Britain targets a third of electricity from offshore wind by 2030

Britain plans to generate a third of its electricity from offshore wind farms by 2030 and boost the value of exports of offshore wind services and equipment to 2.6 billion pounds a year, the government said on Thursday.

Britain, which aims to lift industrial productivity as it leaves the European Union, is the world’s biggest offshore wind market with almost 40 percent of global capacity. On and offshore wind turbines met 17 percent of UK power needs in 2018.
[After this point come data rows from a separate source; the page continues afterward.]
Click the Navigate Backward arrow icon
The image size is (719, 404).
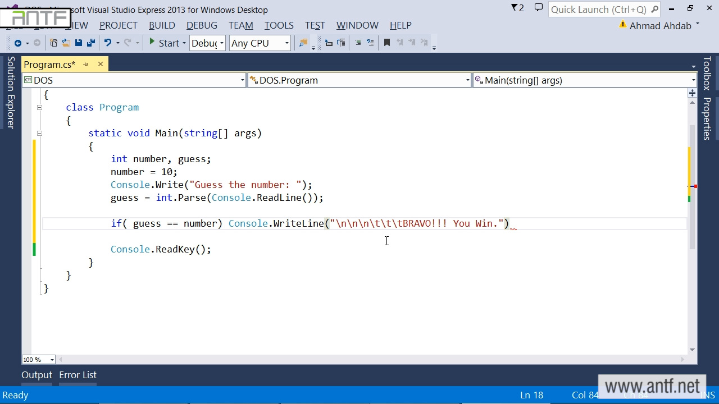tap(18, 43)
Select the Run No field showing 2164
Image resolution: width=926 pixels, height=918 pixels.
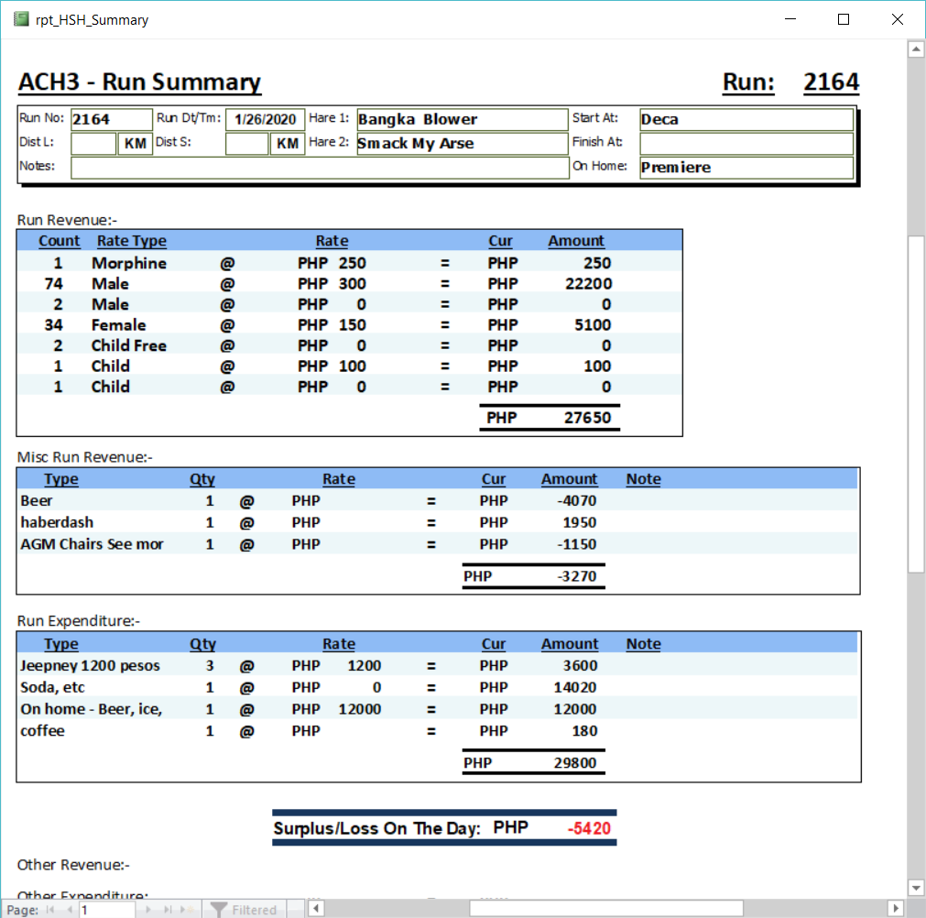111,120
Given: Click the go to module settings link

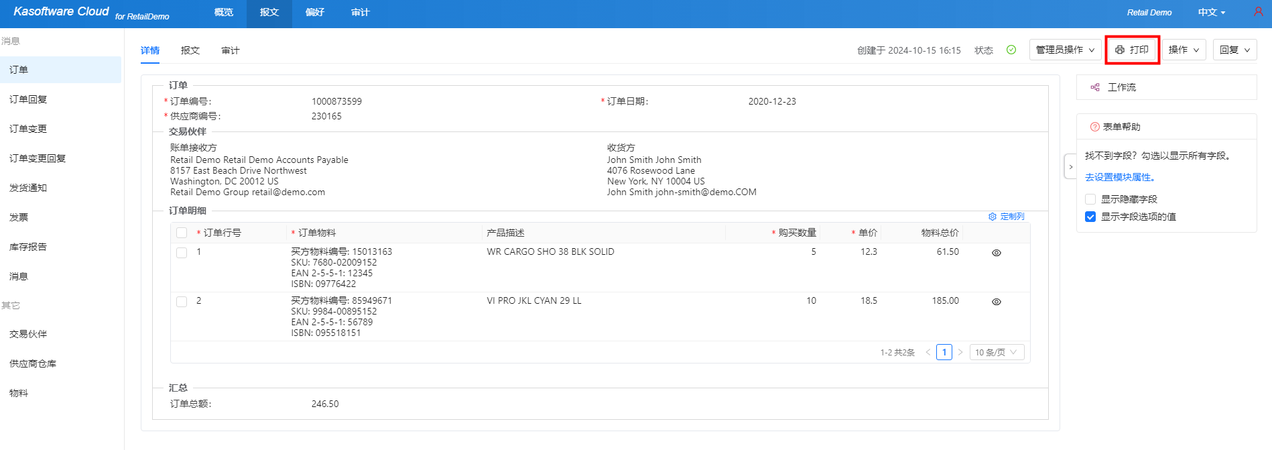Looking at the screenshot, I should tap(1119, 177).
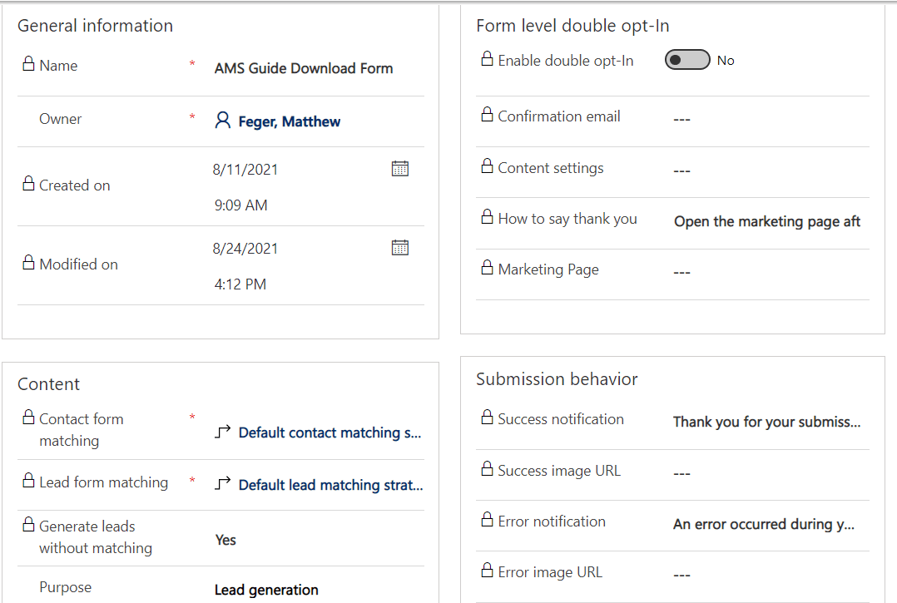This screenshot has height=603, width=897.
Task: Click the lock icon beside Generate leads without matching
Action: point(29,525)
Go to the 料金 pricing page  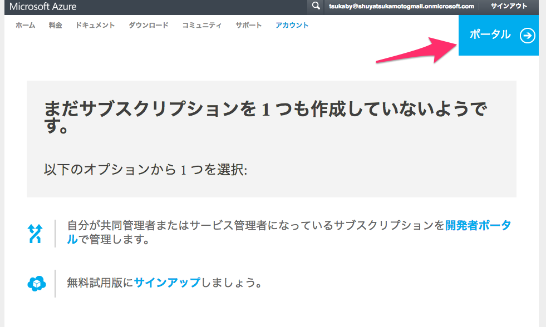(x=55, y=26)
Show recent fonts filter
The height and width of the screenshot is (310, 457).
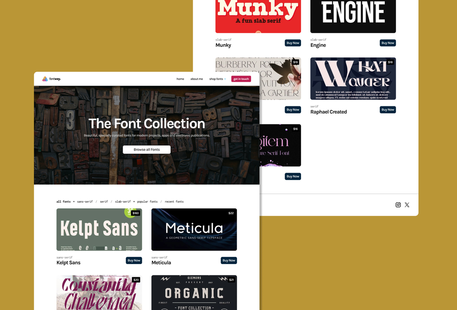click(174, 202)
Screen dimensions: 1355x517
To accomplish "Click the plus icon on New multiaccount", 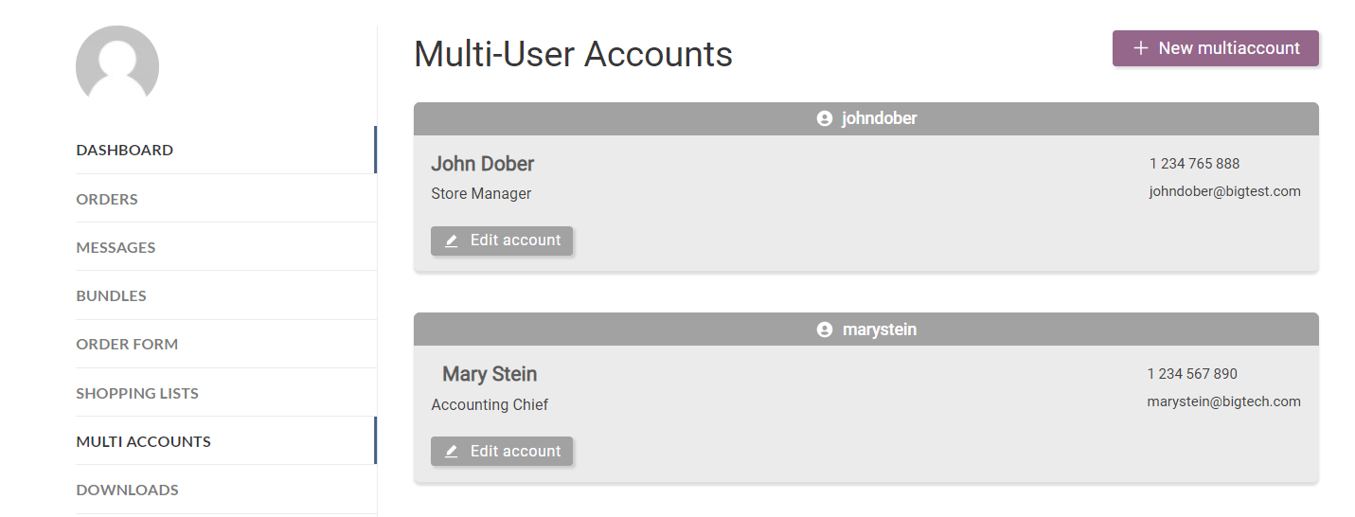I will point(1141,48).
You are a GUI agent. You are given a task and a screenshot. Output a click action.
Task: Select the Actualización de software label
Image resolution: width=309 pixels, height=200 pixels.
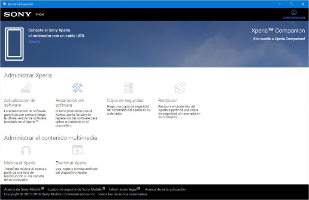[20, 102]
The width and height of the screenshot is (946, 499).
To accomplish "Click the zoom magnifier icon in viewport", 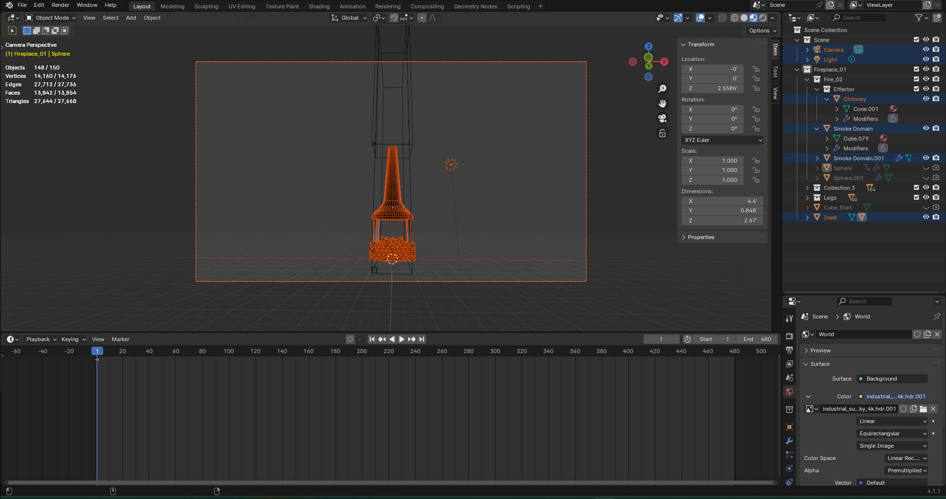I will click(662, 89).
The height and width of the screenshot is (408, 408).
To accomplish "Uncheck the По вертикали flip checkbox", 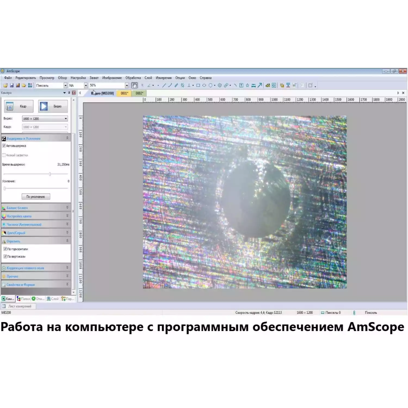I will [x=5, y=256].
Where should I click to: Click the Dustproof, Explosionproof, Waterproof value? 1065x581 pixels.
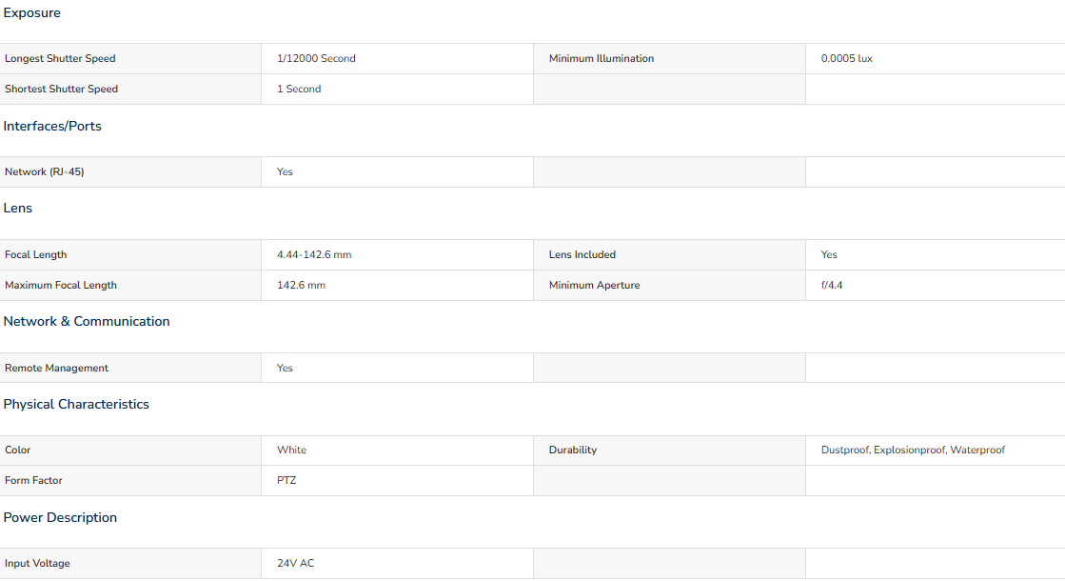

Under the initiative, the government said it would encourage companies to invest 250 million pounds in expanding production of windpower equipment so 60 percent of content for British offshore windpower projects were domestically produced by 2030.

Claire Perry, Britain’s clean growth and energy minister, said in a statement the plan would help coastal communities and would ensure the country remained a global leader in the sector.

The government aims to treble the number of skilled jobs in the offshore wind industry to 27,000 by 2030.

Siemens Gamesa and MHI Vestas, a venture between Denmark’s Vestas Wind Systems A/S and Japan’s Mitsubishi Heavy Industries, already make turbines in Britain.

Britain now has total installed windpower capacity of 20 gigawatts (GW), with offshore wind farms accounting for 8 GW. Offshore capacity will reach 30 GW by 2030 under the plan.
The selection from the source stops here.